Articles

Latency Ladder for Pragmatic Engineers

8 min read

Latency work gets easier when you carry a few back-of-the-envelope budgets in your head.

This is a practical cheat sheet spanning:

  1. Local compute
  2. Network RTT
  3. Handshake overhead
  4. LLM first-token latency

Latency Ladder (Back-of-Envelope)

text
        0.001ms   0.01ms   0.1ms    1ms     10ms     100ms
           |        |        |       |        |         |
Hash ------*
Norm+Hash ---------*
Phonetic ----------*
Jaccard ---------------------*-------*
SimHash ---------------------*-------*
Edit dist -------------------*-------*
Rolling hash ----------------*-------*
MinHash+LSH -------------------------*-------*
TF-IDF cos --------------------------*-------*
Embeddings -----------------------------------*--------*
                                                (CPU)

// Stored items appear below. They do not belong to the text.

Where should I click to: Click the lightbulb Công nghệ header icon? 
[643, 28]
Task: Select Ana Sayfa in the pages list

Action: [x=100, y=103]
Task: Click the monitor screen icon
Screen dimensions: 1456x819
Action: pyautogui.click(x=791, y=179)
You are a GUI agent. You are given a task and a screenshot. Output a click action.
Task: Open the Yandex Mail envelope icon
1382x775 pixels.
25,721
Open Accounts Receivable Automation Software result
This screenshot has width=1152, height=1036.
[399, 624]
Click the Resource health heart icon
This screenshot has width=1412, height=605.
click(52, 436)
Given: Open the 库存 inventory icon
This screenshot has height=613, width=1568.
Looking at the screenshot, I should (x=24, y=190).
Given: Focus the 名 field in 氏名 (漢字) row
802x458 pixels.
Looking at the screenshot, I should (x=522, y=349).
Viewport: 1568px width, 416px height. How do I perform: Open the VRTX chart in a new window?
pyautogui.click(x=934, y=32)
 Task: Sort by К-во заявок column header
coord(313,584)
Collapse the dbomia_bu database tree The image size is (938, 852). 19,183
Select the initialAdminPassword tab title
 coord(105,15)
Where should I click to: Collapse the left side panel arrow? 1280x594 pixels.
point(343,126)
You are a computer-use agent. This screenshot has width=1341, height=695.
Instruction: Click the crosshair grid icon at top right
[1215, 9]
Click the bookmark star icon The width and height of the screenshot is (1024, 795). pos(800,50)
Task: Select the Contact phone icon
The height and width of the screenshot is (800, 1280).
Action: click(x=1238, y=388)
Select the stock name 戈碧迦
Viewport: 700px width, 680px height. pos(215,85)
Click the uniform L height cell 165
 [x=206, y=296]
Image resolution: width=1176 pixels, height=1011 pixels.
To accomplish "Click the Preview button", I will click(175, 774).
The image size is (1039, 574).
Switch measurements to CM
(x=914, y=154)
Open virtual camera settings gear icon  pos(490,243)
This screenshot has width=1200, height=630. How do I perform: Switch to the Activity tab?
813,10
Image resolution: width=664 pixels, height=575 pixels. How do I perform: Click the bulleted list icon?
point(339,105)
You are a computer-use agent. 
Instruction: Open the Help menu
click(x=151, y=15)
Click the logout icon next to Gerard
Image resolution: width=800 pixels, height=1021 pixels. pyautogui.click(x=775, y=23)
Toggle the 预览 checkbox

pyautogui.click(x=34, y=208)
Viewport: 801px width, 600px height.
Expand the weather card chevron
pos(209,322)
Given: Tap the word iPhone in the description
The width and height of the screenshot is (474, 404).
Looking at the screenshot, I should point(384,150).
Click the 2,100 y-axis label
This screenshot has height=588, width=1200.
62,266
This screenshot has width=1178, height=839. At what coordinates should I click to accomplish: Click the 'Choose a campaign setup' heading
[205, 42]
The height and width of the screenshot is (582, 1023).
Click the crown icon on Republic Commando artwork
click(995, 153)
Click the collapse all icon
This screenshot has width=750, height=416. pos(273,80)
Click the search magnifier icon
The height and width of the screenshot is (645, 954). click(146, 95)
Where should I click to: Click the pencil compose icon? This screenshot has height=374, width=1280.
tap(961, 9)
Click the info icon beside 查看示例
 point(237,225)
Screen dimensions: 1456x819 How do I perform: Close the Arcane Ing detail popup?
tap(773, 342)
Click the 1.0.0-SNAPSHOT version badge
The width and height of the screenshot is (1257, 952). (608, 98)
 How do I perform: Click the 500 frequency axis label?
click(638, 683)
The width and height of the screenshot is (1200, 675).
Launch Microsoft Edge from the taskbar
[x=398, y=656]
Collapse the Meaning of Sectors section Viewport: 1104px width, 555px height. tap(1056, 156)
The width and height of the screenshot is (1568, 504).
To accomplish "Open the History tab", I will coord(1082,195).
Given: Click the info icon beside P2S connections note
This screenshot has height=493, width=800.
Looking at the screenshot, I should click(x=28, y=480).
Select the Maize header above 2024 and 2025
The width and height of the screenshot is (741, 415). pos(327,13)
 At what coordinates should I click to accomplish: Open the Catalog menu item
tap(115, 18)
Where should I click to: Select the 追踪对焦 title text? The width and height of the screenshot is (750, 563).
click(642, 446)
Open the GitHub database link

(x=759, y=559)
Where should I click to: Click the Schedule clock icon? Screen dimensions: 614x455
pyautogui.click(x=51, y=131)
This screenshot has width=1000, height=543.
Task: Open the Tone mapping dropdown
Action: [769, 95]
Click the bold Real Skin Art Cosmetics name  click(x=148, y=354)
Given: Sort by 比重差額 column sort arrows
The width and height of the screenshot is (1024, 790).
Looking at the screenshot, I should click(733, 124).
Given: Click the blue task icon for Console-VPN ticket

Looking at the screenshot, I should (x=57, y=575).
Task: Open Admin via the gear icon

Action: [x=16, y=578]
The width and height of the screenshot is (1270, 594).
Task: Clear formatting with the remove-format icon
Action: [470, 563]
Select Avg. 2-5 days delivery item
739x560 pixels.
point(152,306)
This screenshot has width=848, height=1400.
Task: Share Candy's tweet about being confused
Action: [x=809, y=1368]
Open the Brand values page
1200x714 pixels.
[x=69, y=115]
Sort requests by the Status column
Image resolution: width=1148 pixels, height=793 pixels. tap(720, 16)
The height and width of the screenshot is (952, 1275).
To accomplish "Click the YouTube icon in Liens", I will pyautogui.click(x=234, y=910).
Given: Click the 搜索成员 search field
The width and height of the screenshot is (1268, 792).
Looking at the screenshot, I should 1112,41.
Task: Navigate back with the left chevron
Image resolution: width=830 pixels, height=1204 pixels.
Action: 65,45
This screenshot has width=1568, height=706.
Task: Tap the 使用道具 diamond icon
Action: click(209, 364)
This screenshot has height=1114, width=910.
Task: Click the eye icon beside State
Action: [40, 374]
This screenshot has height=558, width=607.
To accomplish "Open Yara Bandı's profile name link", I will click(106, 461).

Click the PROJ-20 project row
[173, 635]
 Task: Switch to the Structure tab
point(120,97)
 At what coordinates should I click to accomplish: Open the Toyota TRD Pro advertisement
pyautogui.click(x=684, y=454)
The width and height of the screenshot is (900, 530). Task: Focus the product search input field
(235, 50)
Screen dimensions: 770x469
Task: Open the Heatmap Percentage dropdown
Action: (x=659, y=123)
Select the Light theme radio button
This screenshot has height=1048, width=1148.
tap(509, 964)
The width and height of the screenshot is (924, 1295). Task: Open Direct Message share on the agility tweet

Ranges vary by corpus and hardware. Use this for planning, not benchmarking claims.

L1, L2, L3: Why Cache Misses Matter

Rough order-of-magnitude latency:

  1. L1 cache hit: sub-nanosecond to ~1ns class.
  2. L2 cache hit: few ns.
  3. L3 cache hit: ~10ns class.
  4. DRAM: tens of ns to ~100ns+.

The point is not exact numbers. The point is scale: a miss that falls out of cache is often an order-of-magnitude jump.

RTT Budgets You Should Memorize

Useful mental defaults:

  1. Same AZ / same region service call: single-digit ms.
  2. US West <-> US East: ~60-85ms healthy, budget ~70ms baseline.
  3. Tail reality for public internet: 90-120ms+ is common.

That tail is what users feel.

TCP/TLS Handshake Tax

Startup is often RTT-multiplied:

  1. TCP 3-way handshake: ~1 RTT.
  2. TLS 1.3 full handshake: ~1 RTT.
  3. First request/first-byte: additional RTT-scale component.

If you do not reuse connections, coast-to-coast startup can easily cost hundreds of milliseconds before application logic runs.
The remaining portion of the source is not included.